Basil Pesto Chicken Skewers
Serve with a Green Salad

Serves 8

1 cup fresh basil leaves, chopped
1 clove garlic
1/4 cup grated Parmesan cheese
Sea salt and fresh pepper to taste
3 tablespoons olive oil
1 1/4 pounds boneless skinless chicken breast, cut into 1-inch cubes
24 cherry tomatoes
16 wooden skewers

Pulse basil, garlic, parmesan cheese, salt and pepper in a food processor until smooth. Slowly add the olive oil and continue to pulse.

Combine the raw chicken cubes with pesto mixture and marinate for several hours in a covered nonreactive container in the refrigerator. Soak wooden skewers in water at least 30 minutes to prevent burning. Take a pair of skewers (2 wooden skewers per kebab) and alternately thread chicken and tomatoes through both skewers. Repeat on all 8 pairs of parallel skewers to make 8 kebabs total. (The double skewers make it easier to turn the kebab on the grill)

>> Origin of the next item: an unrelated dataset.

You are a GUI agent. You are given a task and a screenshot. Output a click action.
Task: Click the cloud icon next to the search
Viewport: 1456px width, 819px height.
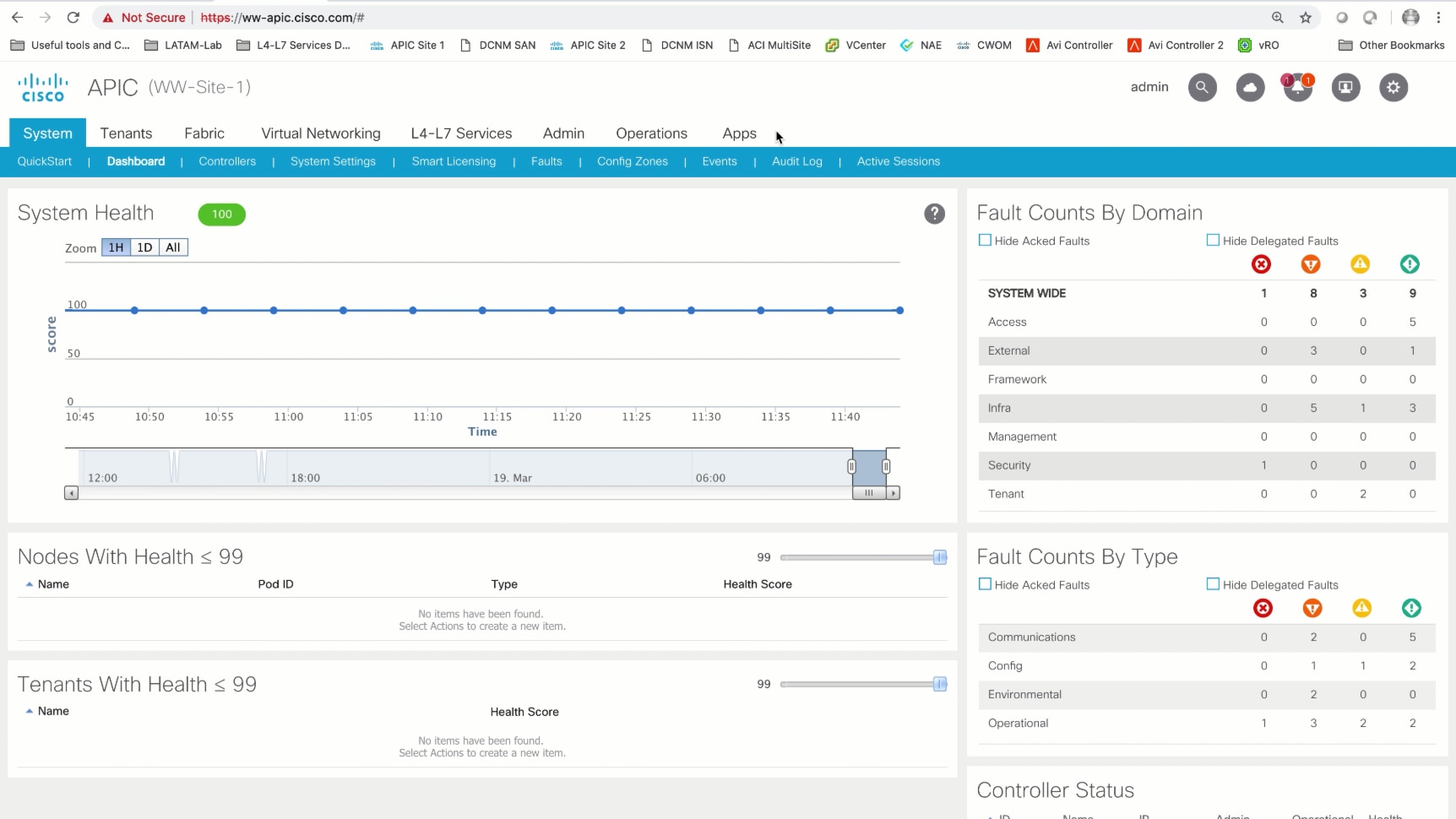click(x=1250, y=87)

Heat the outdoor grill or indoor grill pan over medium heat until hot. Be sure the grates are clean and spray lightly with oil. Place the chicken on the hot grill and cook about 3-4 minutes; turn and continue cooking until chicken is cooked through, about 2 to 3 minutes.

Per Serving (2 skewers): 146 Calories; 7g Fat (42.8% calories from fat); 1g Saturated Fat; 18g Protein; 3g Carbohydrate; 1g Dietary Fiber; 43mg Cholesterol; 97mg Sodium. Exchanges: 2 1/2 Lean Meat; 1/2 Vegetable; 1 Fat.